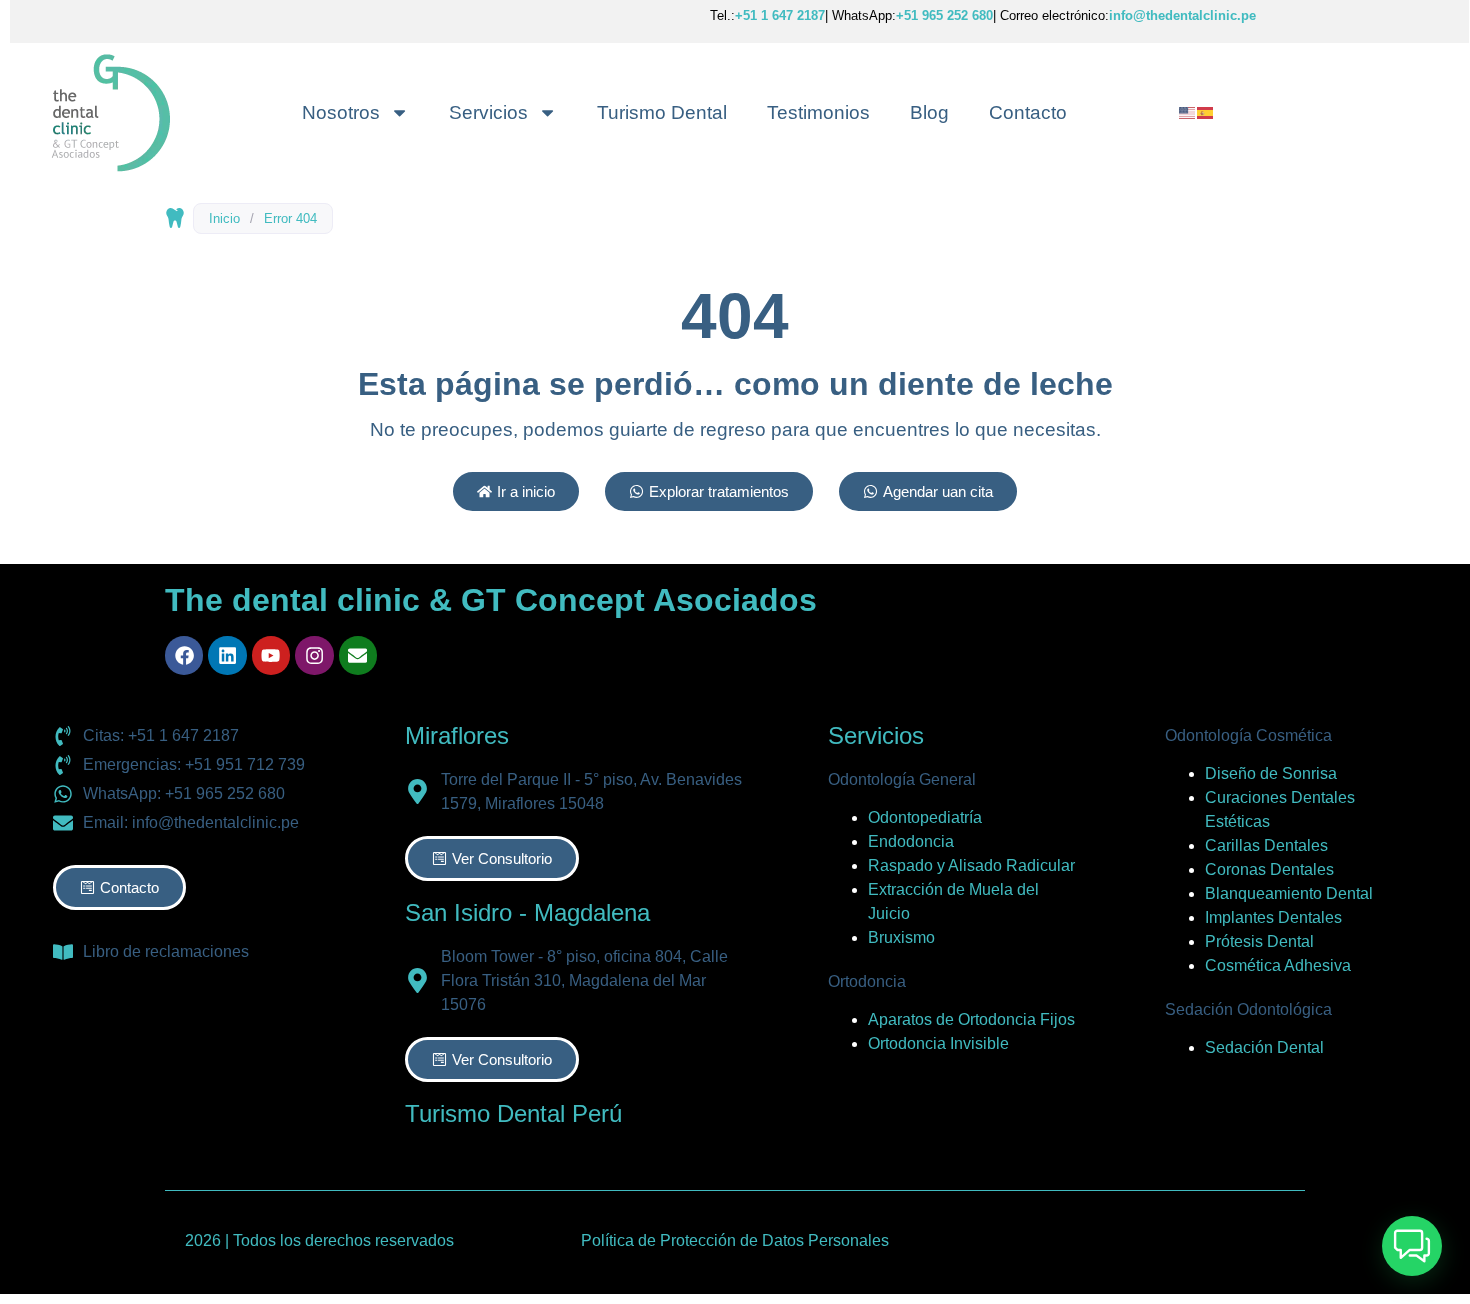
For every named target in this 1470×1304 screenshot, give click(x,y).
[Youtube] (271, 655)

==

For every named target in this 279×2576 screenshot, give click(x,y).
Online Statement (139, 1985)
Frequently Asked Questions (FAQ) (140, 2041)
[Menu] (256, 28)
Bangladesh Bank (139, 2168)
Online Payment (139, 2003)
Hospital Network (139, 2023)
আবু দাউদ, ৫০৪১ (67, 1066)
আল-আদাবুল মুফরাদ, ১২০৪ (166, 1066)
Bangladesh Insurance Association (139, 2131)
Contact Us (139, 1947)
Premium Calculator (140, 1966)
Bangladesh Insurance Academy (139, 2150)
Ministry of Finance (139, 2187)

--

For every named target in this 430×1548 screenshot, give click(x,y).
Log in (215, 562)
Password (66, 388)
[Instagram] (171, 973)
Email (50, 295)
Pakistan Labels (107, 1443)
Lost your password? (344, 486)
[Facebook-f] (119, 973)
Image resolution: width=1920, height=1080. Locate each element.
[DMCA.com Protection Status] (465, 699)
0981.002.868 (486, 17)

◆ ACTION ITEM: Restate word for word only the lines above from the line containing "[Menu] (256, 28)" to the line containing "Ministry of Finance (139, 2187)", both of them included.

◆ OUTPUT OF THE TASK:
[Menu] (256, 28)
Bangladesh Bank (139, 2168)
Online Payment (139, 2003)
Hospital Network (139, 2023)
আবু দাউদ, ৫০৪১ (67, 1066)
আল-আদাবুল মুফরাদ, ১২০৪ (166, 1066)
Bangladesh Insurance Association (139, 2131)
Contact Us (139, 1947)
Premium Calculator (140, 1966)
Bangladesh Insurance Academy (139, 2150)
Ministry of Finance (139, 2187)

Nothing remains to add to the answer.